Within the records below, reproduce without change the lines from the line that has "This screenshot has" through the line that has "Click the example@example.com", and only those.

━━━━━━

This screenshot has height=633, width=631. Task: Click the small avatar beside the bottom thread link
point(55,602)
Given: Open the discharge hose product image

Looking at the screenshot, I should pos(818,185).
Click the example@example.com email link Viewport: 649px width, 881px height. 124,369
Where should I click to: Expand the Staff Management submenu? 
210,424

━━━━━━

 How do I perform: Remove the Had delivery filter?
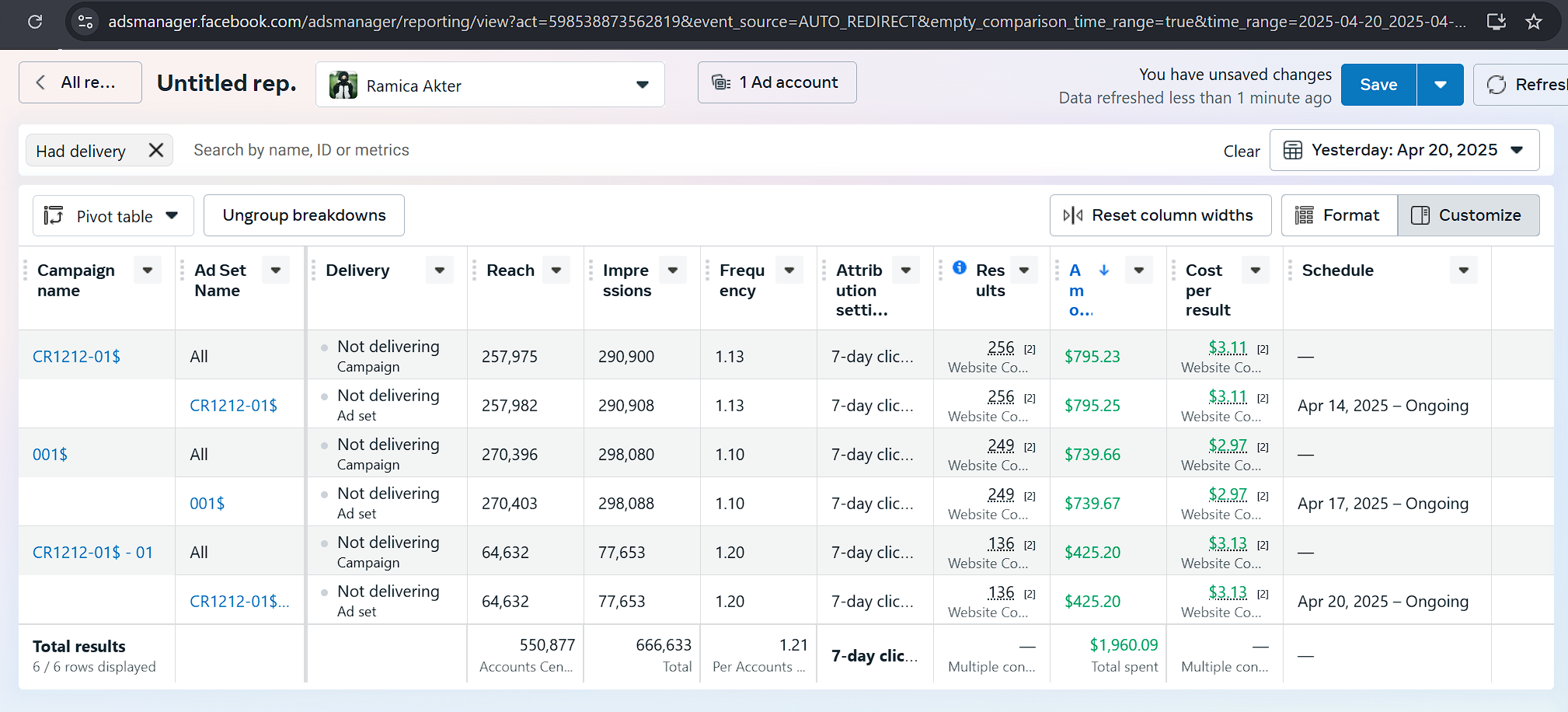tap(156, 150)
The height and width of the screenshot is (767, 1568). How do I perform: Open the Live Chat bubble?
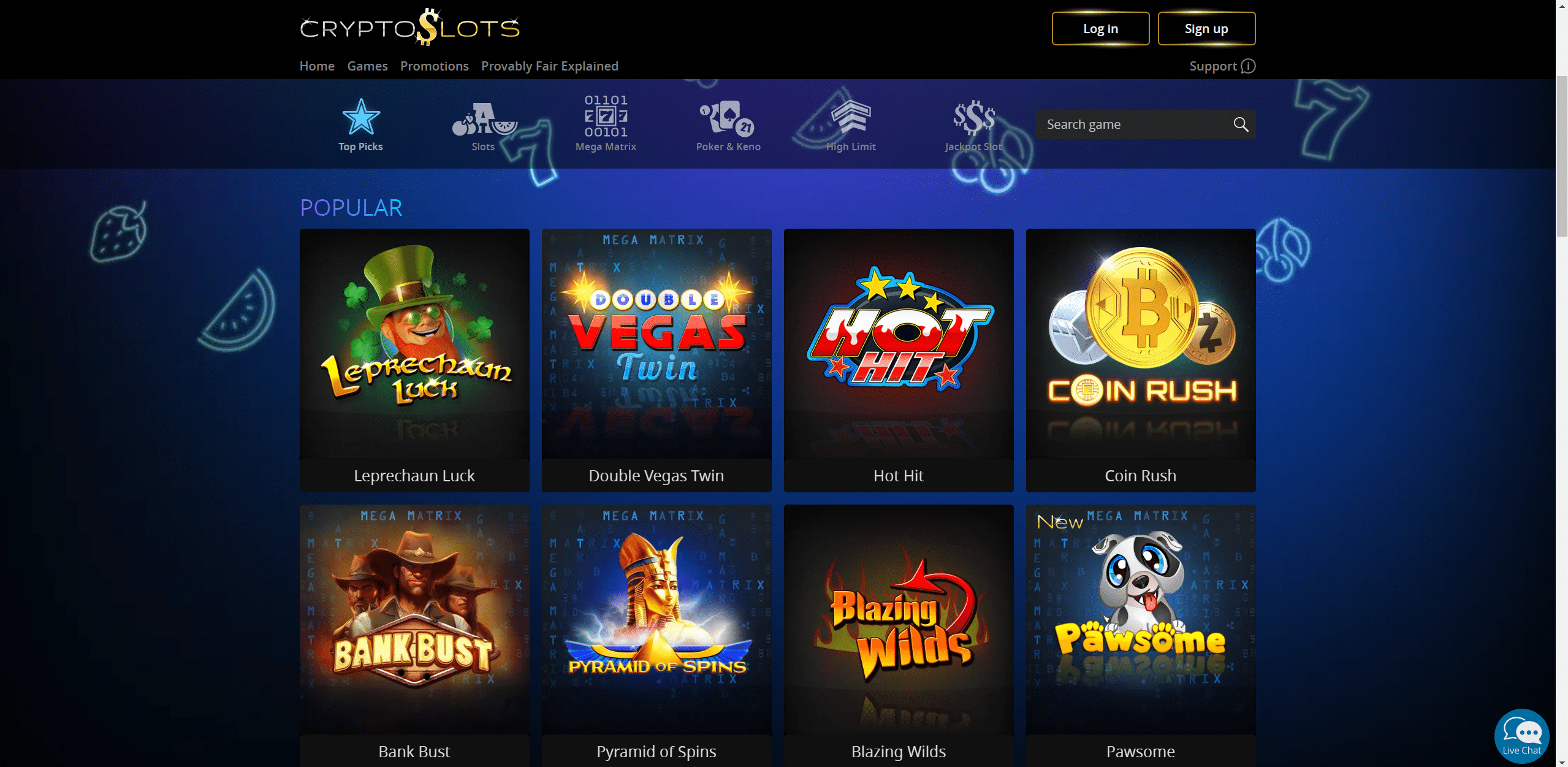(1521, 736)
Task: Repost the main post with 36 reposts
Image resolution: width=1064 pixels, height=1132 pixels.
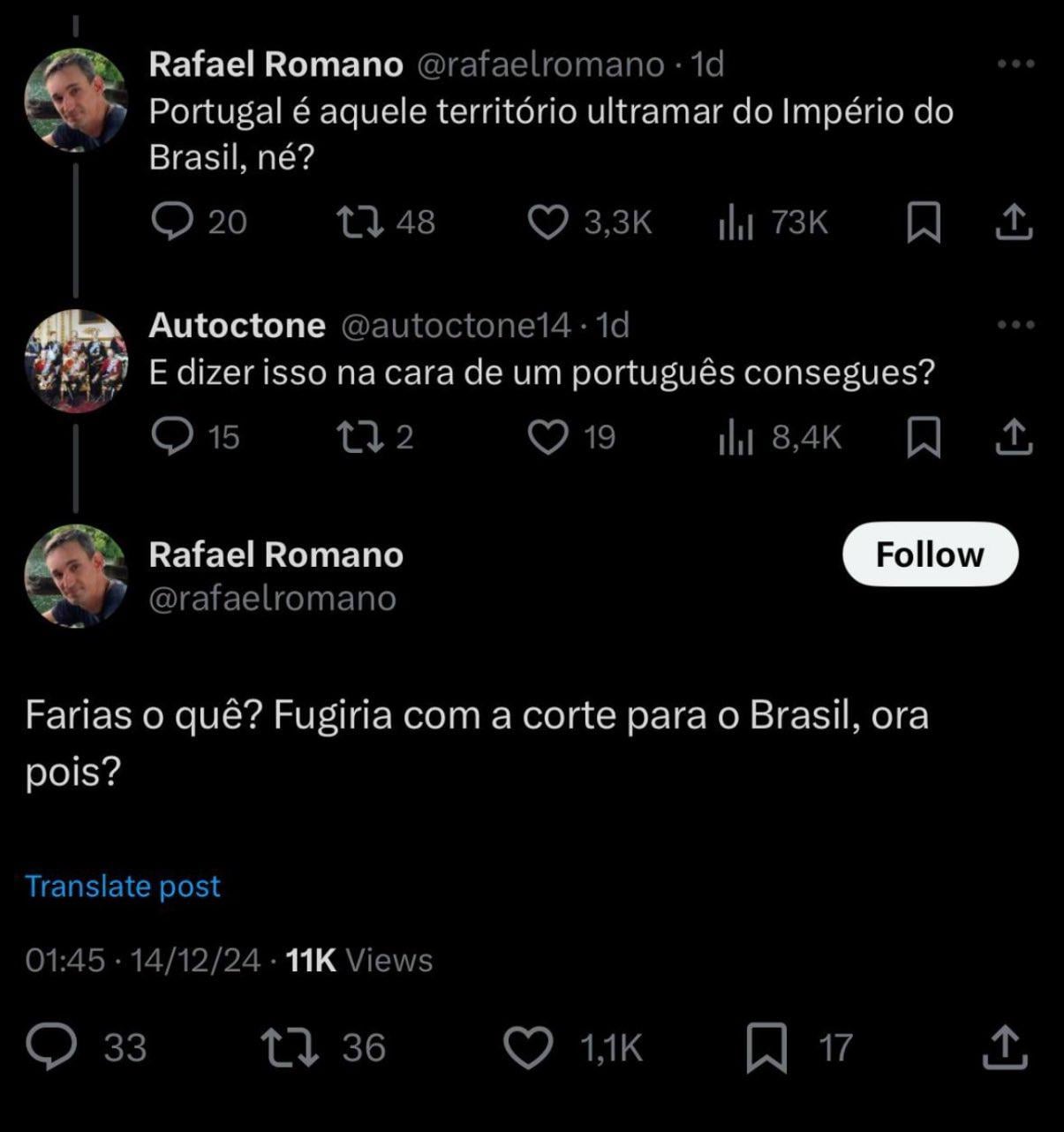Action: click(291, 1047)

━━━━━━

__Written response__:
This screenshot has height=633, width=631. Task: Click the small avatar beside the bottom thread link
point(55,602)
Given: Open the discharge hose product image

Looking at the screenshot, I should pos(818,185).
Click the example@example.com email link Viewport: 649px width, 881px height. 124,369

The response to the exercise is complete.